Does it work? In the design, at least, they’ve managed to avoid the funereal quality of the Wine Bank – the team’s other recent project – choosing to work with the circular flow of the mezzanine by keeping the sightlines open, and styling it in a way that happens to match the Nike Savvas installation that hangs into the food court below. Glassware and chopsticks are in shades of orange, bowls and plates in shades of green, while the ceiling – mirrored black with inset Chinoiserie fabric – recalls the panelled floor of the Millennium Falcon, if only Han Solo had had a fondness for Schumacher prints.
The food is just as considered, striking a balance between tradition (aided, no doubt, by the GC-trained chefs in the kitchen), and innovation (realised with the help of Zachary Ng, a chef honed by years at Sepia). So it is that the pork ribs served at the bar are rightly crunchy, and the crisp-skinned chicken – served with two sauces – is just that.
Ng’s more ambitious dishes bring some Western ideas into the fold – pork cheek on a celeriac purée topped with mustard seeds, say – but stay true to the principles of Cantonese cookery, enhancing and emphasising the natural taste of the ingredients. Like the cheek, siu mai have a sweet, clean taste, while chicken-liver parfait – served with fried bread – is lifted with Shaoxing. The parfait-in-a-jar presentation might be hackneyed, but the flavour isn’t.
Others reach further into China, but labels aren’t the game so much as enjoyment. Wong grew up with the hum of Golden Century’s dining room as a soundtrack, and his trick has been designing a menu informed by how people actually use the restaurant, without judgement.

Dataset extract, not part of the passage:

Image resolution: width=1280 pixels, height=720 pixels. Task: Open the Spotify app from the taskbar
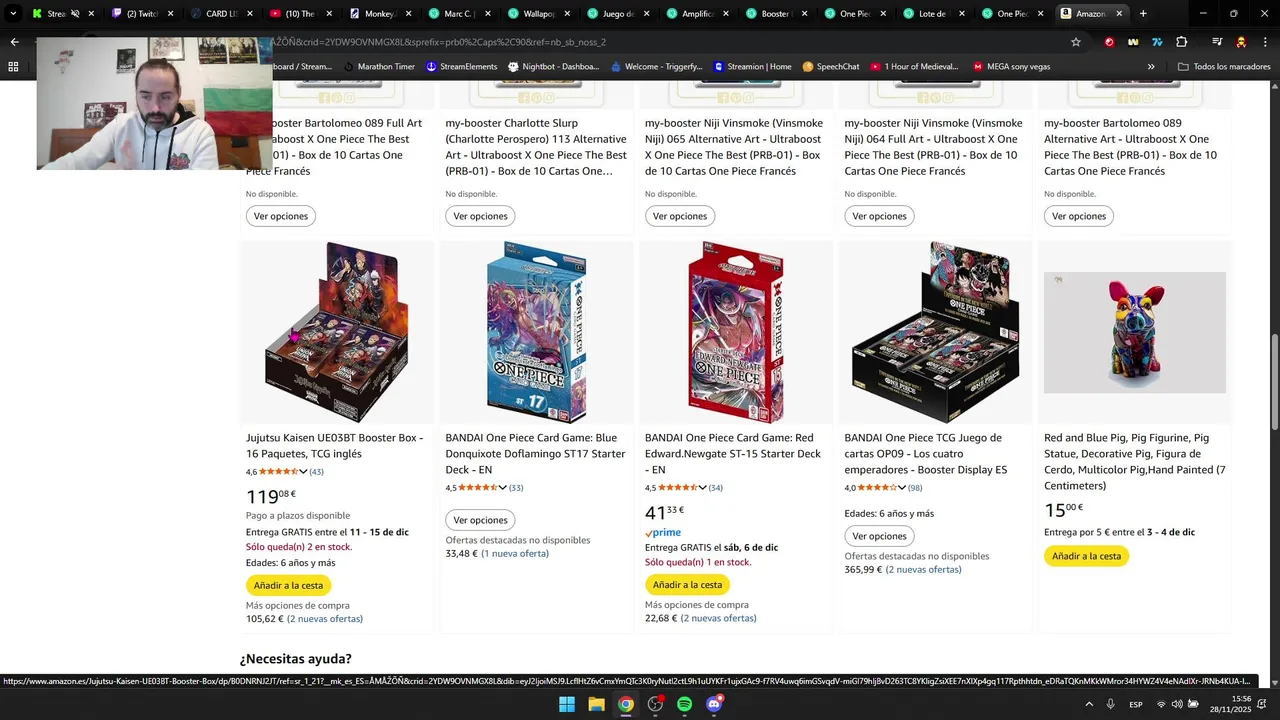[684, 704]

It’s a surprise to see no live fish on the menu (it’s lobster, crab or pipis), but you’re ordering the pipis anyway. This is the party piece, the Signature Dish That Matters, even. The sweet clams are wok-tossed until they pop open, sauced in XO, then served on fried vermicelli (classic) or with savoury doughnuts and an extra bowl of sauce (less classic). It tastes of the sea and garlic and spice and funk in the same way it does at the original. A dish worth naming a restaurant after? Sure.
Not everything’s a hit; the typhoon shelter cauliflower is too oily. But the XO prawn roll in a fried bun, usually a bar-only snack, should be a nailed-on main-menu item. Ask, and staff might sneak it to your table. This kind of adaptability works in their favour, because the rest of the service can be chaos. It’s improving, and the tone is right, but there’s a way to go yet.
Jon Obseiston’s wine list, meanwhile, hits familiar notes: large, mostly French or local, with an emphasis on classic chardonnay, pinot and benchmark shiraz. Wines made for Golden Century – riesling by Henschke, chardonnay by Tyrrell’s – have been designed with matching in mind. Loose-leaf tea (an ask, rather than offer scenario) and Tsingtao keep things on the straight and narrow.
Dessert is more a curve. There are no watermelon slices, but there is a watermelon granita served over curd. It’s nothing special, but it’s fresh and playful. The lava custard buns riff on the breakfast-as-dessert thing, while the foaming bubble-tea panna cotta hits on an enduring classic.
New spins on classics can be fraught, and it was hard to tell where XOPP would land. Happily, the integral parts are in the right spots, and at its best it manages to take those things that made the original what it is, but still forge an identity of its own. If this is the future, the future is golden.